Objectives
This study aimed to explore the association of circulating vitamin D levels with incidence of sarcopenia and its diagnostic components in older men and women.
Design
Two-year longitudinal study.
Setting
Nationwide Korean Frailty and Aging Cohort Study.
Participants
A total of 1,292 adults (53% women) aged 70–84 years without sarcopenia at baseline and who completed the 2-year follow-up sarcopenia assessment were included.
Measurements
Serum 25-hydroxyvitamin D [25(OH)D] concentrations were measured using a chemiluminescent immunoassay and categorized into sex- and blood collection period-specific quartiles. The appendicular skeletal muscle mass was assessed using dual-energy X-ray absorptiometry. Muscle strength was evaluated using handgrip strength, and physical performance was assessed using the five-times-sit-to-stand test, usual gait speed, and Short Physical Performance Battery. Sarcopenia was defined in accordance with the 2019 consensus of the Asian Working Group for Sarcopenia. Logistic regression and generalized linear models were used to assess the association of serum 25(OH)D concentrations with sarcopenia and its components.
Results
Over the 2-year follow-up, incident sarcopenia occurred in 15.7% of men and 12.1% of women. Serum 25(OH)D concentrations were inversely associated with incident sarcopenia in men (odds ratio [OR] for the highest vs. lowest quartile, 0.47; 95% confidence interval [CI], 0.23–0.94; P for trend = 0.03), whereas no significant association was observed in women.
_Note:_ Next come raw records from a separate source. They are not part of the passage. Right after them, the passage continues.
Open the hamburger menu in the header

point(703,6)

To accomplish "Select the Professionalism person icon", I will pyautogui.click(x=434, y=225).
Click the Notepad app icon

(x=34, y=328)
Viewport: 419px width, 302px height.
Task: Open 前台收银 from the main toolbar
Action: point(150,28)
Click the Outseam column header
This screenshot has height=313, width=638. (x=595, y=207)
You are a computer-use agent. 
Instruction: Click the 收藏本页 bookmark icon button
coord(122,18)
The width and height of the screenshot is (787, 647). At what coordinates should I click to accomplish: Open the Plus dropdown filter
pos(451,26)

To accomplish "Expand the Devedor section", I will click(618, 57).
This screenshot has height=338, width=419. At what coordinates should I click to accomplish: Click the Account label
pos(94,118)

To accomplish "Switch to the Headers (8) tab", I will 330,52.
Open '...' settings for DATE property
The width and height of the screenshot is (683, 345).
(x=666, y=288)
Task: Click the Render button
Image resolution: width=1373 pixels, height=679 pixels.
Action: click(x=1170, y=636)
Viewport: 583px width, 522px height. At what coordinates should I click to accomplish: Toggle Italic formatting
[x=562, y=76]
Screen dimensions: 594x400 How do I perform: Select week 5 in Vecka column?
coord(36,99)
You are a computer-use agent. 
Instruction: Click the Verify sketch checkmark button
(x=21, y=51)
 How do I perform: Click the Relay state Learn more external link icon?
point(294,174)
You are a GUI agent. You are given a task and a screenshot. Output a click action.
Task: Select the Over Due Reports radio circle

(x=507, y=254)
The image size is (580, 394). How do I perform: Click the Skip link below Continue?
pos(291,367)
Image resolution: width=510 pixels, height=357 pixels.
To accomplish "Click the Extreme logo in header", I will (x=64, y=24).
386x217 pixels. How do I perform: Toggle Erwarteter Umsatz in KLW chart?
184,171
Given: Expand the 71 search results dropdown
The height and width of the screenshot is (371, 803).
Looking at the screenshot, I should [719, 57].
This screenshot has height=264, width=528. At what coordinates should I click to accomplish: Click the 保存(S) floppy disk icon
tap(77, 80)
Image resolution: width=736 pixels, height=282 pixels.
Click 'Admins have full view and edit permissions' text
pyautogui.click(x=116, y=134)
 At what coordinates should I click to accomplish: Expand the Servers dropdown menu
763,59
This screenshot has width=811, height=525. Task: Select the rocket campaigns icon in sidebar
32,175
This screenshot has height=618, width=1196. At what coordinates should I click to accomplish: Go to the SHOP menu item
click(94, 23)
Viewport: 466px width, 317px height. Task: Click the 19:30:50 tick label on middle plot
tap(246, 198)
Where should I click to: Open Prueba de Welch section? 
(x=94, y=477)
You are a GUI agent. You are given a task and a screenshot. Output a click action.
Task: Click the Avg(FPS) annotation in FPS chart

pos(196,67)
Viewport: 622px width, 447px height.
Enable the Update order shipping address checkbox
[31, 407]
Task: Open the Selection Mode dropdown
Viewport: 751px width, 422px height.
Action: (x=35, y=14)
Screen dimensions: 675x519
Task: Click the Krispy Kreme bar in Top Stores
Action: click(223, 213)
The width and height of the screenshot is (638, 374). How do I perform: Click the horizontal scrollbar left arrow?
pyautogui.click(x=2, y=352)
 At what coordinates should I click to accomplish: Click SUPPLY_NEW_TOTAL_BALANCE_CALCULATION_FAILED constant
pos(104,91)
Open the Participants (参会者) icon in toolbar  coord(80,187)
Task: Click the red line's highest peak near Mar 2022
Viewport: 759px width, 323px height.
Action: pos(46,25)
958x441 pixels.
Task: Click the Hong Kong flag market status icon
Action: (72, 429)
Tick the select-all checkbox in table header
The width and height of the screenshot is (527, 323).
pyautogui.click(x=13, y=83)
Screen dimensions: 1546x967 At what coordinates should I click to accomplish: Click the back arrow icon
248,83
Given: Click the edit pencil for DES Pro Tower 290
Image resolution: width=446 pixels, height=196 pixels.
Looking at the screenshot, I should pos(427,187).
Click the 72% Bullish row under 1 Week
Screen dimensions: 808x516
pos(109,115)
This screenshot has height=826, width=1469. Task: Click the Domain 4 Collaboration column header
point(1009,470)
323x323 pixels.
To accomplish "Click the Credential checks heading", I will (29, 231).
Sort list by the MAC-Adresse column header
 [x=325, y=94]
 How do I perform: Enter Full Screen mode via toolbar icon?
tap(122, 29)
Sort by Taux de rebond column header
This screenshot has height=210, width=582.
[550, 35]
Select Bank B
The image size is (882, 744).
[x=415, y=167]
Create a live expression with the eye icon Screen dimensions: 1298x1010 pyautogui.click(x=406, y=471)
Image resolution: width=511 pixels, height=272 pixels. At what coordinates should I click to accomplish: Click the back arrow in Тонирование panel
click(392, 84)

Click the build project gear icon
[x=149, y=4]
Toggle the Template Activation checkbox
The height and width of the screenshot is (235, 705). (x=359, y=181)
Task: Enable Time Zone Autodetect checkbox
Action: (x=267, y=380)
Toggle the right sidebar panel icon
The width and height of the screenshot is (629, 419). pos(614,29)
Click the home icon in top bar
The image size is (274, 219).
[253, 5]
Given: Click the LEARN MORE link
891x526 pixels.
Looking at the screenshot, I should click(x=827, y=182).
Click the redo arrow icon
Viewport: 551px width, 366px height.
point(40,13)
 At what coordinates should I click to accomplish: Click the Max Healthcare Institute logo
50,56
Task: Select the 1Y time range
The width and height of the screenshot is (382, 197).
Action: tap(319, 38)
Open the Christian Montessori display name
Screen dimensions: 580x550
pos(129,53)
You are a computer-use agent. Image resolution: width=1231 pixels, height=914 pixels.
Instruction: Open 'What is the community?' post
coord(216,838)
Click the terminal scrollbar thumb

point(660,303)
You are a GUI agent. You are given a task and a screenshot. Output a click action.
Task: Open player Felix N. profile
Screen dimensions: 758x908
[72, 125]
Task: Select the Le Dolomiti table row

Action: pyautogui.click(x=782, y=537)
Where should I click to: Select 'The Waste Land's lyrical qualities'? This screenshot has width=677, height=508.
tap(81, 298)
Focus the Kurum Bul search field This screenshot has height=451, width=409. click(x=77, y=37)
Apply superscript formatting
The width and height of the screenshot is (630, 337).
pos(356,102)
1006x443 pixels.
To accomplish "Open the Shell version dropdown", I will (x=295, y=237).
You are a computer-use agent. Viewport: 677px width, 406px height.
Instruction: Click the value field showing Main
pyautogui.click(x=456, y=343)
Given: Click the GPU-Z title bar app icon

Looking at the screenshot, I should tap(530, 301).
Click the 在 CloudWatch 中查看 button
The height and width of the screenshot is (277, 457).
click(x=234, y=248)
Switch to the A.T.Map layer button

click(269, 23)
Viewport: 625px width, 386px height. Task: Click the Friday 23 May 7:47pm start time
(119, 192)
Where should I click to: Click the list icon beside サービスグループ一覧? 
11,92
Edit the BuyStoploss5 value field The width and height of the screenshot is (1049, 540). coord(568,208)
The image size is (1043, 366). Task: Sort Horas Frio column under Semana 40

When examining the association between serum 25(OH)D concentrations and components of sarcopenia, the third quartile was associated with lower odds of low muscle mass in men (OR, 0.39; 95% CI, 0.20–0.77) and low physical performance in women (OR, 0.32; 95% CI, 0.15–0.68), compared to the first quartile. Additionally, higher serum 25(OH)D concentrations were associated with more favorable annual changes in usual gait speed in men but not in women.
Conclusion
Low serum 25(OH)D concentrations are associated with a higher likelihood of incident sarcopenia and its components, particularly among men. Adequate 25(OH)D concentrations may help slow age-related decline in muscle mass and function, with potential sex differences.